Você também vai gostar: Serena Williams volta às quadras de Wimbledon: relembre os melhores looks
Outra atleta que mostrou como a moda de luxo vem ocupando espaço no circuito foi Coco Gauff. Embaixadora da New Balance e rosto da colaboração entre a marca esportiva e a Miu Miu desde 2025, a norte-americana voltou a vestir um conjunto criado em parceria pelas duas labels para Wimbledon 2026. Respeitando a tradição do branco, os looks exploram diferentes silhuetas — entre vestido, saia plissada e jaqueta corta-vento — e priorizam modelagem e caimento, provando que o minimalismo também pode ser extremamente fashion. A coleção reforça a aproximação cada vez maior entre o universo do luxo e o esporte, movimento que Coco tem ajudado a consolidar nos últimos anos.

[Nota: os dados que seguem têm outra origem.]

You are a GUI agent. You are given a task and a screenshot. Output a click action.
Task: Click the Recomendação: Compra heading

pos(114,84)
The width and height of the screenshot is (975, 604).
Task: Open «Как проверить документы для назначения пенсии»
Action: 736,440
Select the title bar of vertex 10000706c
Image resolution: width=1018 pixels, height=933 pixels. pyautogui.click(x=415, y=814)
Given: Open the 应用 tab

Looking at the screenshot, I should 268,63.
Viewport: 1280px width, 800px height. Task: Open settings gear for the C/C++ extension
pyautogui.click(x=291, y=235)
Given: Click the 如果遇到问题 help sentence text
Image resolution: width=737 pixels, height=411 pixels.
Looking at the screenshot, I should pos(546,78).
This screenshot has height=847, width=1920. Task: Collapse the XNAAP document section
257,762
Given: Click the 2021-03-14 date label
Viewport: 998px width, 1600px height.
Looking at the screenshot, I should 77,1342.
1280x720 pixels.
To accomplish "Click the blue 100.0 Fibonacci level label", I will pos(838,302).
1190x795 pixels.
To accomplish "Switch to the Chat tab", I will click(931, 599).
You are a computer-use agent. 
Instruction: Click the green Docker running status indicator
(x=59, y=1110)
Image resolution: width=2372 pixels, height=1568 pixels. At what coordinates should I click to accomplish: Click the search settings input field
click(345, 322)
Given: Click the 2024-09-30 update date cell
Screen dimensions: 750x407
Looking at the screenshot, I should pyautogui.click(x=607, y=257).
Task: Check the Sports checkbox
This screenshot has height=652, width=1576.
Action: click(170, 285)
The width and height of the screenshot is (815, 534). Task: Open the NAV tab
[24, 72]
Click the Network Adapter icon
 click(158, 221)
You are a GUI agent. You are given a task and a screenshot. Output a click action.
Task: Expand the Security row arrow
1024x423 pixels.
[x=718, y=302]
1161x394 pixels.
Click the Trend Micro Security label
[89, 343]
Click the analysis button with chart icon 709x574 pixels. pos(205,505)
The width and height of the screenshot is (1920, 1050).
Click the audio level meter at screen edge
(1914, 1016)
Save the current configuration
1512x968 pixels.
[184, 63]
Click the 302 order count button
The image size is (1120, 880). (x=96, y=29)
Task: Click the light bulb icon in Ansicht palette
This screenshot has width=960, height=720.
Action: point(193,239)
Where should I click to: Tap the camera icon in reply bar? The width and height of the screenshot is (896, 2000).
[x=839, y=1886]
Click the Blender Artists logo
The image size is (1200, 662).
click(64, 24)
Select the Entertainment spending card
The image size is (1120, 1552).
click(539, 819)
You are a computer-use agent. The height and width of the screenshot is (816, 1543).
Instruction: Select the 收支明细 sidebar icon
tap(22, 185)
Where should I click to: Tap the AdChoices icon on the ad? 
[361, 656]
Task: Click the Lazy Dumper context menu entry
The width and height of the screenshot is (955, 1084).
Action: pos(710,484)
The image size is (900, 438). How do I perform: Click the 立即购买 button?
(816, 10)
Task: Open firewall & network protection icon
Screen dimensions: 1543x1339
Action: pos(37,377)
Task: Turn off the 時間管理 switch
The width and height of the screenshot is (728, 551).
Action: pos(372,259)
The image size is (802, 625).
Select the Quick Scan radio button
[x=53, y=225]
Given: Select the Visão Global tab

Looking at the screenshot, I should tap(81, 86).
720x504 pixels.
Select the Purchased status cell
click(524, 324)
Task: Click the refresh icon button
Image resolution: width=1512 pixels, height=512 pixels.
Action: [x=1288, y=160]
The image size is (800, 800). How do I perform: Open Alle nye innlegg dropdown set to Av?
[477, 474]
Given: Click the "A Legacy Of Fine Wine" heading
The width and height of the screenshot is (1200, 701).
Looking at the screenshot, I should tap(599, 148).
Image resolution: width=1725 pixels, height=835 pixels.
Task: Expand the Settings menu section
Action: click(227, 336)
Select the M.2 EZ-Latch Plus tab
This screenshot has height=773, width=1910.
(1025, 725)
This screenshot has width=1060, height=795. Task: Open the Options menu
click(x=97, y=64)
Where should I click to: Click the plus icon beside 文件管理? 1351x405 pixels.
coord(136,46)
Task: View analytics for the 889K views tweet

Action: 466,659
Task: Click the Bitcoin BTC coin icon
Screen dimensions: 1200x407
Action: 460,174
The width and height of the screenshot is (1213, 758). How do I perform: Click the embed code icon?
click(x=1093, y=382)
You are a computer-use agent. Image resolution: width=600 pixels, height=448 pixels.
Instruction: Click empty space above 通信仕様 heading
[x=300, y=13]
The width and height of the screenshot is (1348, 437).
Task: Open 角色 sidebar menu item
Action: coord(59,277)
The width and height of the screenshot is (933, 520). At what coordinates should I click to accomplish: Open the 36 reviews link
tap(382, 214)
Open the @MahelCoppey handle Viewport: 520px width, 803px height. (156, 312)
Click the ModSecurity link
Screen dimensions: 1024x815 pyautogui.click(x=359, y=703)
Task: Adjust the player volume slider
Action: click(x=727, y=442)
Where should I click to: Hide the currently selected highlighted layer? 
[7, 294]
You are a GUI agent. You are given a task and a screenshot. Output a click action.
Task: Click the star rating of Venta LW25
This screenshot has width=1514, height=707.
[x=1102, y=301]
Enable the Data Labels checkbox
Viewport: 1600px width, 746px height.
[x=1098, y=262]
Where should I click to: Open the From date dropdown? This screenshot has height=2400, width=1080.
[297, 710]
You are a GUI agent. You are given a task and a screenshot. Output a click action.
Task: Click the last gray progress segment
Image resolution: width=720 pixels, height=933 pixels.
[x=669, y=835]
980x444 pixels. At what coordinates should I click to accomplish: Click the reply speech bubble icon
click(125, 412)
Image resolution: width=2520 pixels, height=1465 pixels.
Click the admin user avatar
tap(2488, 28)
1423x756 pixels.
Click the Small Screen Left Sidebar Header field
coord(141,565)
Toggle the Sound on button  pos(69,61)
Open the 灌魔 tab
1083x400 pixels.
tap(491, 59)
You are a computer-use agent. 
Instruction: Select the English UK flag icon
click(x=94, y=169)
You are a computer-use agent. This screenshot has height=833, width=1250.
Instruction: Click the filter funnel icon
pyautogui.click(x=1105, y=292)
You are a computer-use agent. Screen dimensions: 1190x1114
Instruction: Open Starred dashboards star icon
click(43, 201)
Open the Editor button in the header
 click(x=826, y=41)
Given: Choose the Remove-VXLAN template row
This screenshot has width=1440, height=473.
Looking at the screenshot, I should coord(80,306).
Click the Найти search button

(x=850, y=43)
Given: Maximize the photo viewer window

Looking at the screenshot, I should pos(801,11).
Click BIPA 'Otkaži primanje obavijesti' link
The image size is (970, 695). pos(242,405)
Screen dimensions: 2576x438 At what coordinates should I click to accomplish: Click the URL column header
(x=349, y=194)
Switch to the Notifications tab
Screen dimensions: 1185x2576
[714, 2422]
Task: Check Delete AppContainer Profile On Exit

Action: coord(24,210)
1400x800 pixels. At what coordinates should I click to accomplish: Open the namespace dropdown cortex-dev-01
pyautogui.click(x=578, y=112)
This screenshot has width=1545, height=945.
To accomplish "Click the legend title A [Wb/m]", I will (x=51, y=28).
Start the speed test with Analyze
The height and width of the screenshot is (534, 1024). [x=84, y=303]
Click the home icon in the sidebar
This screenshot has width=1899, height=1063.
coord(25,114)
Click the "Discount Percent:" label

Do lado masculino, Taylor Fritz também roubou a cena antes mesmo do primeiro saque. Parceiro da Boss, o americano chegou ao All England Club usando um elegante terno branco de alfaiataria, em uma produção que imediatamente lembrou as icônicas entradas de Roger Federer durante seus anos de Wimbledon. O visual, usado apenas para a caminhada até a quadra, dividiu opiniões entre os fãs do esporte nas redes sociais, mas é indiscutivelmente chique.
Nas arquibancadas, o clima é de “summer chic”
Embora não exista um dress code obrigatório para o público, a atmosfera de Wimbledon faz com que a maioria dos presentes escolha produções sofisticadas e discretas. Vestidos de linho, conjuntos de alfaiataria leve, polos, camisas de algodão, mocassins, sapatilhas e acessórios clássicos dominam as arquibancadas, especialmente nas áreas VIP e no tradicional Royal Box. Chapéus muito grandes costumam ser evitados para não atrapalhar a visão de quem está atrás, enquanto peças com logotipos exagerados quase nunca aparecem.
Em 2026, os convidados também vêm reforçando esse clima de elegância descontraída. As irmãs Lady Amelia e Lady Eliza Spencer apostaram em conjuntos de linho em tons neutros durante os primeiros dias do campeonato, enquanto nomes como David Beckham, Romeo Beckham, Kate Middleton e Niall Horan apareceram com produções que equilibram alfaiataria, tecidos leves e uma cartela de cores suave.
Existe um motivo para Wimbledon continuar sendo referência quando o assunto é moda. O torneio preserva tradições que atravessam mais de um século sem abrir mão da contemporaneidade. Entre morangos com creme, quadras impecavelmente verdes, convidados ilustres e um dos dress codes mais famosos do mundo, o campeonato britânico mostra que, às vezes, um look totalmente branco pode ser muito mais marcante do que qualquer tendência colorida da temporada.